The internet is entering an era of abundance, where content is easier to create than ever before. Articles, images, videos, and marketing assets can be produced at extraordinary speed and scale.

With output becoming quicker, however, it leaves more room for scrutiny and the effort heuristic phenomenon explains why: people tend to evaluate perceived value based on assumptions of hard work involved. We look for evidence that something deserves our attention, and time plus effort are mental shortcuts that lead us to place greater value on some pieces over others.

In the AI era, creating content has become easier, but convincing people it's worth paying attention to is the new challenge.

FAQs

What is the effort heuristic?

The effort heuristic is a cognitive bias where people perceive something as more valuable when they believe significant effort was required to create it. Effort becomes a shortcut for judging quality, authenticity, and expertise.

Does AI-generated content have less value?

Not necessarily. High-quality AI-assisted content can deliver significant value. However, audiences may perceive content as less valuable if they believe it required very little effort to produce.

Should brands disclose AI usage in content?

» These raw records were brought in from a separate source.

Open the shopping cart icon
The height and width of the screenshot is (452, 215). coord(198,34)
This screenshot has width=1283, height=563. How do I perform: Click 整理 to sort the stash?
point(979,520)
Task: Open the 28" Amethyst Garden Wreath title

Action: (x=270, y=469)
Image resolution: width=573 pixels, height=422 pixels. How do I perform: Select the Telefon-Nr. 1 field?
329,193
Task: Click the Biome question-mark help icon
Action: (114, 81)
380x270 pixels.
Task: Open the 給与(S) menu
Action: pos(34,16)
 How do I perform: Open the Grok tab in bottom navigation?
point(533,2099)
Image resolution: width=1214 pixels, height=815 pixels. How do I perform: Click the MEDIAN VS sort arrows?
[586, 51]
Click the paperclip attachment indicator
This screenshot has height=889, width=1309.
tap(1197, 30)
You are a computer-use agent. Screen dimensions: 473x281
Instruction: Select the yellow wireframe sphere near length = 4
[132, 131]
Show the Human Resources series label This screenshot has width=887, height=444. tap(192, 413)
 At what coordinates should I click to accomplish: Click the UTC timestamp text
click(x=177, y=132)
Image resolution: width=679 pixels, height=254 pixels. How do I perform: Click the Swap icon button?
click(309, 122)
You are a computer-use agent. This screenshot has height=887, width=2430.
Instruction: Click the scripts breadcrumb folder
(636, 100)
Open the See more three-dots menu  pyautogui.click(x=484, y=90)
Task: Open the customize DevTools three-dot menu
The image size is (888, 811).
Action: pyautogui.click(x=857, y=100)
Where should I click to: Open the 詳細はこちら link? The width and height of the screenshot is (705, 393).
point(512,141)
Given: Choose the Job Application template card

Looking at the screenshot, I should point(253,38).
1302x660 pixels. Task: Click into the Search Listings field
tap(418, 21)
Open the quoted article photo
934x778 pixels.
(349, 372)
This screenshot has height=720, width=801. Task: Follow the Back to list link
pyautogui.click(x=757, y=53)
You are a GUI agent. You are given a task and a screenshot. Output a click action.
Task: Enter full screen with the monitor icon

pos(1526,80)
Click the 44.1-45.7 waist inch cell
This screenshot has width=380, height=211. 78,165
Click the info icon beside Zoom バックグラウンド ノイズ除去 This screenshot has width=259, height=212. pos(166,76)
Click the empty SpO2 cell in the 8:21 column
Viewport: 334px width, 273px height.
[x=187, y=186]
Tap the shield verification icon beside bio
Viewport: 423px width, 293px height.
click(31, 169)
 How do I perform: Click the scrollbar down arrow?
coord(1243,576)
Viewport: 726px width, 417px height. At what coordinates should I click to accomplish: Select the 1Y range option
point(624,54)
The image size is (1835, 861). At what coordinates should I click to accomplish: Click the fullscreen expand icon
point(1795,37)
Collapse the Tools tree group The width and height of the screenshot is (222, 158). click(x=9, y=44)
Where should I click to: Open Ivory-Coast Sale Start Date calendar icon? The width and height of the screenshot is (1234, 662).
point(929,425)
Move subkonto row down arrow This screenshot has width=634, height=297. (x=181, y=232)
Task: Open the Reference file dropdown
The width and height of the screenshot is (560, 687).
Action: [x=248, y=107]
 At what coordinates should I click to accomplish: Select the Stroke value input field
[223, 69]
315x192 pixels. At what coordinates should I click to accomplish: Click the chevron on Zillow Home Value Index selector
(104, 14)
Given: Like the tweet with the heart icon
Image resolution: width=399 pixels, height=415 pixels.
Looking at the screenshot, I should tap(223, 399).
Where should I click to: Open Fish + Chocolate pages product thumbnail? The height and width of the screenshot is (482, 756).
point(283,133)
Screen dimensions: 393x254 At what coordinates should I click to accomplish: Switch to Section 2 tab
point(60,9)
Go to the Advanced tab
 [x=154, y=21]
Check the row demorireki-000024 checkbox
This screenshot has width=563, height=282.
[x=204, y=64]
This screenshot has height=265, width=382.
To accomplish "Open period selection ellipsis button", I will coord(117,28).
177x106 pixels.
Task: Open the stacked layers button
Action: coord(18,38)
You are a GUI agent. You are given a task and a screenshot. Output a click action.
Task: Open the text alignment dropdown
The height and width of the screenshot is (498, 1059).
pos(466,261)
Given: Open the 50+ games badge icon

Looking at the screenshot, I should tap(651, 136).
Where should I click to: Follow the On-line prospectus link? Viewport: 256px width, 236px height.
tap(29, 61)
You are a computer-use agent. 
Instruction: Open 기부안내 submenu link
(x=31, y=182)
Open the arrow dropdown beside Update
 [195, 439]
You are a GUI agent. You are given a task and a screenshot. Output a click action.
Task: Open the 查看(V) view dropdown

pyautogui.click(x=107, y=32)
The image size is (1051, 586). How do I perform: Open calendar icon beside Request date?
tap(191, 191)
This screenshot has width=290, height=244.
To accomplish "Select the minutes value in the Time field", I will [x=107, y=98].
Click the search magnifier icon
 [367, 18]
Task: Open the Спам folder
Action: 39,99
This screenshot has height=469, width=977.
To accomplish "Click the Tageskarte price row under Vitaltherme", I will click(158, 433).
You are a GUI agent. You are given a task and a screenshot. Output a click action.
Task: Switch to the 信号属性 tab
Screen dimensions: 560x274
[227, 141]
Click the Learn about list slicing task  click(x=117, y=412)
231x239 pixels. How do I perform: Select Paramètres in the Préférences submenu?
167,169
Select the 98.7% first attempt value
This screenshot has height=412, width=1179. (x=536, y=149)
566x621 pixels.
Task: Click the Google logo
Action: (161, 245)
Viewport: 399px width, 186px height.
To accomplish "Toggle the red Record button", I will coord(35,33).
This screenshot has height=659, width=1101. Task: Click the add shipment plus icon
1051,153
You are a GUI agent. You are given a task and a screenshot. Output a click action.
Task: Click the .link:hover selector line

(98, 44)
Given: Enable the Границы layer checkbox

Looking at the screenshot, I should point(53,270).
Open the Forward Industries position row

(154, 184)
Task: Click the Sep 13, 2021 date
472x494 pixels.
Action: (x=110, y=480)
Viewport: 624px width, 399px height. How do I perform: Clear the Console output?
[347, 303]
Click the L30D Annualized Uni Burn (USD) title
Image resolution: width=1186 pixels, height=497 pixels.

It depends on the audience, industry, and context. Transparency can strengthen trust, but disclosure may also influence perceptions of effort and value. Brands should consider both factors when developing AI content policies.

Why does perceived effort matter for content marketing?

Perceived effort can influence trust, engagement, willingness to pay, and overall brand credibility. People often use effort as a signal when evaluating the value of content.

How can I make AI-assisted content feel more valuable?

Adding original insights, incorporating real-world examples, sharing expertise, and maintaining a clear point of view can help distinguish AI-assisted content from generic content and increase perceived value.

What does this mean for creative pricing?

Creative pricing may increasingly shift away from paying for output alone and toward paying for strategy, expertise, judgment, and original thinking. These human contributions remain highly valuable even when AI improves production efficiency.

How does Meltwater help with AI content perception?

Meltwater helps brands track audience sentiment, monitor perception trends, analyze conversations around AI-generated content, and optimize content strategies based on real-world audience reactions.